Let's take a few examples. The main one is democracy itself. Mistake theorists wish for technocrats to have more power, so they can implement better policies. But conflict theorists have spent the last three centuries drastically curtailing the power of monarchies and dictatorships - which were close cousins of technocracy, given that hereditary rulers tended to be far more educated than the population as a whole. Compared with that seismic shift, the difference between modern conflict-theorists and mistake-theorists is a rounding error: supporting what past generations thought of as "mob rule" for the sake of that mob having power over its leaders puts us all way on the conflict theorist side of the spectrum. Of course it'd be very nice to have a voting system which selects more competent politicians, but we should keep in mind that the main benefit of democracy is to protect us from tyranny - and we should appreciate that it's doing a pretty good job.
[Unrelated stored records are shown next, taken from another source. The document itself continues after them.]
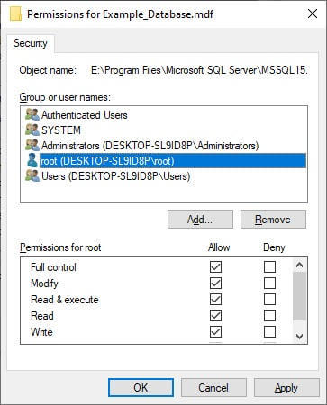
Task: Uncheck Allow for Full control
Action: [215, 266]
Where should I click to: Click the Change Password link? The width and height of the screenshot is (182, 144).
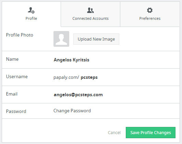pos(72,111)
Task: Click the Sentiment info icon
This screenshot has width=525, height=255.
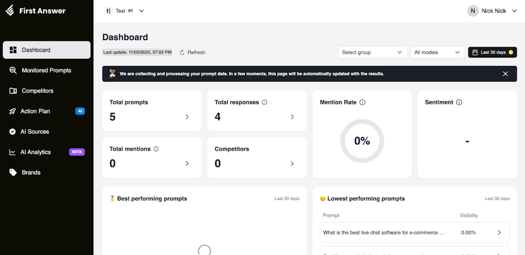Action: (459, 102)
Second example. Modern social justice movements support a lot of policies whose effects are contentious, like high minimum wages and extensive affirmative action. A mistake theorist might be right in saying that what's currently most necessary for them to succeed is not more political firepower to push those policies through, but rather a better understanding of which policies will lead to the best effects (at least in Europe). But there used to be a lot of very simple, obvious ways to improve the lives of disadvantaged minorities, like not enslaving them, or giving them the vote. It took a lot of effort from a lot of conflict theorists (and in America, a civil war) to implement those reforms. Only now that conflict theorists have shifted public opinion, and implemented the most obviously-beneficial policies, is it plausible that mistake theorists are well-placed to push for more improvements.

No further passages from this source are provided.